Bar charts shows the distribution of the data across different categories

• 1st bar chart states, two vendor provide Green cab & 2nd id the most dominating in the market.
• 2nd and 3rd chart shows usually passengers tend to travel alone followed by in a pair or in a group & usually customer travel in a standard fare category.

Trips exploration :

Trips exploration bar chart

• After cleaning the dataset, we can say normally customers don’t tend to take longer journey’s in the cab.
• And if we analyze the pattern of the distance travelled by hour, then we can clearly see during early morning’s hours or after office hours customer take long journey’s there this could be potential assumption customer is travelling to airports.

Pick-Up & Drop-off Pattern :

Pickup & Drop off scatter plot

• Above pickup & drop off pattern shows people travels to the down-town area.
• Might be Tourist tend to travel from airport & like to deboard most attractive NYC spots.Although green taxi are not allowed to pick the customers within the downtown.
• Or else employee take cabs from there respective home to Bay areas near Brooklyn.

Predictive Modelling

In this phase of the problem statement, I build an unsupervised predictive model to provide recommendations to the NYC Green taxi driver what could be the potential area’s drivers can choose which even won’t affect the amount drivers making at the present stage.

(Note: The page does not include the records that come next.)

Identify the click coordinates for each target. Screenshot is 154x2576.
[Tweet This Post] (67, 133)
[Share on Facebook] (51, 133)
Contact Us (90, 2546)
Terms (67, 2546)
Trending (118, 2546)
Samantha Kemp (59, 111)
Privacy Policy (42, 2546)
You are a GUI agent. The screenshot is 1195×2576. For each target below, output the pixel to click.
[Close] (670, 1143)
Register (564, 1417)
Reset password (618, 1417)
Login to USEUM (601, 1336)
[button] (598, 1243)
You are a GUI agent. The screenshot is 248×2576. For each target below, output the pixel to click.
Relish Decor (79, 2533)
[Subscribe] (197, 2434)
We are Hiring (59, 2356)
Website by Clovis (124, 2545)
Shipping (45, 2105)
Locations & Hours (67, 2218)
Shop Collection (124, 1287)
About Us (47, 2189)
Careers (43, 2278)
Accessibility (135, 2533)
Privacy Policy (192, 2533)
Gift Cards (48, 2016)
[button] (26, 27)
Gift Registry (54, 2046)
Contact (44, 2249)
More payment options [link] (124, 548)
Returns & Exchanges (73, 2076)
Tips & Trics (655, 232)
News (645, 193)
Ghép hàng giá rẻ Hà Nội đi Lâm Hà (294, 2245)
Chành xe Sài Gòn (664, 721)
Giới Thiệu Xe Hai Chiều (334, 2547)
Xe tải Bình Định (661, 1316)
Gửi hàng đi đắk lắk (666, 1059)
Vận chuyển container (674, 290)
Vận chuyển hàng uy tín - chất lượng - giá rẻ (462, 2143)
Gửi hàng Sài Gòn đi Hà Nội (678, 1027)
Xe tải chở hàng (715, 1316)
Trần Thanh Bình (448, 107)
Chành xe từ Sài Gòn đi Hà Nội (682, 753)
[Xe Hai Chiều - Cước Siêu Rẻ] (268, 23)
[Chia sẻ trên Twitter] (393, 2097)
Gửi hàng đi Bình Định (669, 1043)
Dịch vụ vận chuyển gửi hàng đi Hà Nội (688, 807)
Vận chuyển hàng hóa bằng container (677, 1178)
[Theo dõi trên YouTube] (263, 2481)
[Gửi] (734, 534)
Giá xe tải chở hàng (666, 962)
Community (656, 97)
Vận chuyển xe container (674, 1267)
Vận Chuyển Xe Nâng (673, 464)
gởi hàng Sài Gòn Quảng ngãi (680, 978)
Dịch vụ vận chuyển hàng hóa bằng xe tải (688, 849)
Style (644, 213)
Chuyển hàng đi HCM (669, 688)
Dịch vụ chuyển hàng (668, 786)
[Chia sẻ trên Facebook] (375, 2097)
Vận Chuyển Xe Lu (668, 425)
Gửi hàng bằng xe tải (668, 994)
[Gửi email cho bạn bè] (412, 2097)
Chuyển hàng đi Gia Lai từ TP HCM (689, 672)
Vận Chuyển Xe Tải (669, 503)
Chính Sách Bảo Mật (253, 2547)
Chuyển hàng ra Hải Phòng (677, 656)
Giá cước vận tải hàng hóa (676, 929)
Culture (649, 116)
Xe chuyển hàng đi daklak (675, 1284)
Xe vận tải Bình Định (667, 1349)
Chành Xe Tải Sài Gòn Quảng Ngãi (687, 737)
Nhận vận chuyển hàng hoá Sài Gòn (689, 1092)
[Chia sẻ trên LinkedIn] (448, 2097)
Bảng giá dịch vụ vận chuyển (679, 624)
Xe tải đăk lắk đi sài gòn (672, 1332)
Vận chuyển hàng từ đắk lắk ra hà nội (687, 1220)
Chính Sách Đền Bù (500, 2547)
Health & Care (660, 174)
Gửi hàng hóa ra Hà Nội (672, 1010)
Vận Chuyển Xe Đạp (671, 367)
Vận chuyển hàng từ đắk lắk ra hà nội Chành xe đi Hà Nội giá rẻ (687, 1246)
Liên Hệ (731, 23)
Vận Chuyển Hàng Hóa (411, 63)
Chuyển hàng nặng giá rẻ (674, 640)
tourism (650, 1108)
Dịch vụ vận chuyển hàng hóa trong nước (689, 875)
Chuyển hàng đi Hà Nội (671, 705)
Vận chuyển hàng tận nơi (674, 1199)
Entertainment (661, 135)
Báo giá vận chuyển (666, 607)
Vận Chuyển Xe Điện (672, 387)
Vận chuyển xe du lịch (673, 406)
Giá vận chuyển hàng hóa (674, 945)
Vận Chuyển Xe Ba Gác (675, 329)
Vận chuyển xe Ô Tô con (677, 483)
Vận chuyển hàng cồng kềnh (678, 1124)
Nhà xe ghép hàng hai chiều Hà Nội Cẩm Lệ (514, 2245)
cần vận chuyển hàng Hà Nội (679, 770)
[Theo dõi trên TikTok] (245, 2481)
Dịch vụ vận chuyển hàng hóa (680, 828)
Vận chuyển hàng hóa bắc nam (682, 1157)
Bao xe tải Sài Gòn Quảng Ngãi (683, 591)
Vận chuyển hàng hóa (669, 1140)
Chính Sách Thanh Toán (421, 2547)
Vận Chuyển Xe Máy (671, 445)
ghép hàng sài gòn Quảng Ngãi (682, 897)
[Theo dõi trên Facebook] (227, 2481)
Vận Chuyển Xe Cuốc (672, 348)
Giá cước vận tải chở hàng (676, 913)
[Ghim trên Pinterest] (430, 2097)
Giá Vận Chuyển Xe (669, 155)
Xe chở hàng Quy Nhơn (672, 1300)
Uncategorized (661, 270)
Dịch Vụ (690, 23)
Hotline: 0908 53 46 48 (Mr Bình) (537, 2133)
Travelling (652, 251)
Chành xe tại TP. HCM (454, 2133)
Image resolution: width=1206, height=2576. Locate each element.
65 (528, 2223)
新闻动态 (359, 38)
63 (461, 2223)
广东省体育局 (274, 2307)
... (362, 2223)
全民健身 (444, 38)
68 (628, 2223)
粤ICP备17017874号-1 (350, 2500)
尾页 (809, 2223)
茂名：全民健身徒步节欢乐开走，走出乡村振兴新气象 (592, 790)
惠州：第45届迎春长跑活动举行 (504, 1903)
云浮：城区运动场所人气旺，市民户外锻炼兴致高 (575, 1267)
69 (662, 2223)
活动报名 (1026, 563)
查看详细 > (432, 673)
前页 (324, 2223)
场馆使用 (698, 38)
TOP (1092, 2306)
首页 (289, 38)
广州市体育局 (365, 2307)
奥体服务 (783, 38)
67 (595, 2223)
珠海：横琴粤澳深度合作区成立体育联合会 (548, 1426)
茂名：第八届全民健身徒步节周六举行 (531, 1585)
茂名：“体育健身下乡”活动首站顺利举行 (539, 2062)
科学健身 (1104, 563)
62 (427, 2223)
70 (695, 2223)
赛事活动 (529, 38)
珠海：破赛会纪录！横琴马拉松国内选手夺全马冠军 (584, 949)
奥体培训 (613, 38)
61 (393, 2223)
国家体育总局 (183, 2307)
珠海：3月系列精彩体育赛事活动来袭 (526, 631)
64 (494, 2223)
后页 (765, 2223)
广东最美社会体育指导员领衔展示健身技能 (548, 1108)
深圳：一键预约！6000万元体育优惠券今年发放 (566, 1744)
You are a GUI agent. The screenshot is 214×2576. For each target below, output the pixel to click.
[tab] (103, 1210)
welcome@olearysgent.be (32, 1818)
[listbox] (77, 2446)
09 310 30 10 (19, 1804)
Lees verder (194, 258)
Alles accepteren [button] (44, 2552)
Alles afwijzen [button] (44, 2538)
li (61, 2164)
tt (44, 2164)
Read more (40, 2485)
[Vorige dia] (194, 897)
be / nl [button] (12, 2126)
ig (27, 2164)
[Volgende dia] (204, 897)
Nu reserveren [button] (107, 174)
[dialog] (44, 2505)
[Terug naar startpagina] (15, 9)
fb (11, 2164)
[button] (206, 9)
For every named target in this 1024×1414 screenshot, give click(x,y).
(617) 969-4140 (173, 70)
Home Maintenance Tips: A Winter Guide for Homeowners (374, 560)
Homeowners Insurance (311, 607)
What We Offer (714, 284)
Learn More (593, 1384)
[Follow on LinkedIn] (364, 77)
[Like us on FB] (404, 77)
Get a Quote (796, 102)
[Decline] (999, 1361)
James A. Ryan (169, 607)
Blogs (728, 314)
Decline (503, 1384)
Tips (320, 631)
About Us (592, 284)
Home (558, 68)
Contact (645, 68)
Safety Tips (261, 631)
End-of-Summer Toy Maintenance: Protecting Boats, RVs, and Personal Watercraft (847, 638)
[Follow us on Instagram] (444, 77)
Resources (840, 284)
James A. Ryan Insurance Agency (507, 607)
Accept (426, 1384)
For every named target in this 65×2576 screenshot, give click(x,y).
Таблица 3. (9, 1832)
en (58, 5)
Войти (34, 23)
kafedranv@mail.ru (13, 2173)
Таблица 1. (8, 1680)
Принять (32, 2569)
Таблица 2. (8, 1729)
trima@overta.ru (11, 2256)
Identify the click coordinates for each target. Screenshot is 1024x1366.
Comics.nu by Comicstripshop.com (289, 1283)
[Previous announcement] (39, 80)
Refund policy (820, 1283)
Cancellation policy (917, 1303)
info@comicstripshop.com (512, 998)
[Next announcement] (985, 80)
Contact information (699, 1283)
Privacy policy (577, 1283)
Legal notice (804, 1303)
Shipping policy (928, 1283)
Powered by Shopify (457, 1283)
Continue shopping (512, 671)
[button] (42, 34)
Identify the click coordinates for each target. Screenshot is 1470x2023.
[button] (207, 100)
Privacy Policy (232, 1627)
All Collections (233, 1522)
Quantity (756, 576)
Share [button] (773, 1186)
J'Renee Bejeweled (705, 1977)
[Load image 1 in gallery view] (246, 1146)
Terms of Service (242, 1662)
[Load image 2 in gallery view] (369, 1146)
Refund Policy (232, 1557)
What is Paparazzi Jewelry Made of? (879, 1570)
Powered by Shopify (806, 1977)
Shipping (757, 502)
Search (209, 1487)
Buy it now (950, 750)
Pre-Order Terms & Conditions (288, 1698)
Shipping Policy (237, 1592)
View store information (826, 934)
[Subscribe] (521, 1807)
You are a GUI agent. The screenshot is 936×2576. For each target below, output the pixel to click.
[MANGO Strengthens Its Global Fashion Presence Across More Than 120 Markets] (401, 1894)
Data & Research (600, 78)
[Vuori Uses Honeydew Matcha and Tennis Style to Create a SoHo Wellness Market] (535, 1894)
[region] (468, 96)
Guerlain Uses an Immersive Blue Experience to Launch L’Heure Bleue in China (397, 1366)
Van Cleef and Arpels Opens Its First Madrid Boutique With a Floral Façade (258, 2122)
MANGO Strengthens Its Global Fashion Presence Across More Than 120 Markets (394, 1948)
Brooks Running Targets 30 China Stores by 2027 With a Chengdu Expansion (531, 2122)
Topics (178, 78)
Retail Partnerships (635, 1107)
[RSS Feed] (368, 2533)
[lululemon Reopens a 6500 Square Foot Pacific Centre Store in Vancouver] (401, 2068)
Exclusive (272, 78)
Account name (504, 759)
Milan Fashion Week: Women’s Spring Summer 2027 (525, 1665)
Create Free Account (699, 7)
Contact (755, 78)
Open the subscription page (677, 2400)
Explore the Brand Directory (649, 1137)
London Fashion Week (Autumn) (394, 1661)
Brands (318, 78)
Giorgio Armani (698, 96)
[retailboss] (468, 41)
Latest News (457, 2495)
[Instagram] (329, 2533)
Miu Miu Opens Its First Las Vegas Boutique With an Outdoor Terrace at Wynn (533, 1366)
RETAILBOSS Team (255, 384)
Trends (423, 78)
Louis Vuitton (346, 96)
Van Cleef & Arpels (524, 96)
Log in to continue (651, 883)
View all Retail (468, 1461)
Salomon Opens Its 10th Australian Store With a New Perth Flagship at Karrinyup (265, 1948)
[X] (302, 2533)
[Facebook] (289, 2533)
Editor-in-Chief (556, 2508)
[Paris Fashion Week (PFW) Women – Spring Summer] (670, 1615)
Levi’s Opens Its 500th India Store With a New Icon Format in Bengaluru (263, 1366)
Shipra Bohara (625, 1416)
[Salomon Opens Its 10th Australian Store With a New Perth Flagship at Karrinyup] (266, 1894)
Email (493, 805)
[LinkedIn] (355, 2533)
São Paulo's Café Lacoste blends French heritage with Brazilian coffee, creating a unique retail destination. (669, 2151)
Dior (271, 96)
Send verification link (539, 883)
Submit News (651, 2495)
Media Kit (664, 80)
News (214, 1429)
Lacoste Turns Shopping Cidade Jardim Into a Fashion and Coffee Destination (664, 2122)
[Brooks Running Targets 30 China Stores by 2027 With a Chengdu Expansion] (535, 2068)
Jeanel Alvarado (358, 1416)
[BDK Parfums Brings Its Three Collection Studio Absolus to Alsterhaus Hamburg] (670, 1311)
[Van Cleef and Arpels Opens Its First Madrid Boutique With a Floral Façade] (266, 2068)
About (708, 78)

After loading only 20% of the random population for the entire dataset to prevent any memory issues.Performed the similar above data cleaning process to get the final data for building the model.

Data Modelling for K-Means

Grouped the cities in NY state according to the pick-up counts distributed across the day with a breakdown in 24 slots.From this, we can develop the clusters & see which cities are grouped together so that if any driver wants to change its working location, he/she can.

The total count of the pickups in each city of NYC state have different count, therefore need to normalize the count to get the unbiased results.

Scaled Data for K-Means

Scaled it using the Normalizing technique (Value/Total).

K-Means model building :

In NYC state we have 35 zones, I just used 10 clusters to divide 95 cities into each. I could have done better, if I could divide the NYC states into sectors but I couldn’t find any relevant data source to map it.

Recommendation

• An important factor a driver can think if he/she wants to move in different location.

Vendor iD | Passenger_Count | Trip_distance | Fare_Amount | Tip Amt | Total Amt.

• Woodhaven belongs to cluster 0 & cluster 0 have 57 other cities too but if filter on Total amount & total number of pickup then we are left with only 8 other cities.

Hence, driver who drives in Woodhaven & earns 17$ in each trip with 253 pickup can drive in 8 other cities too where his/her revenue won’t be impacted.

Future Work

For the future work, additional dataset such as NYC weather can be plugged to further predict the surge in the particular city or area which can benefit the green cab driver.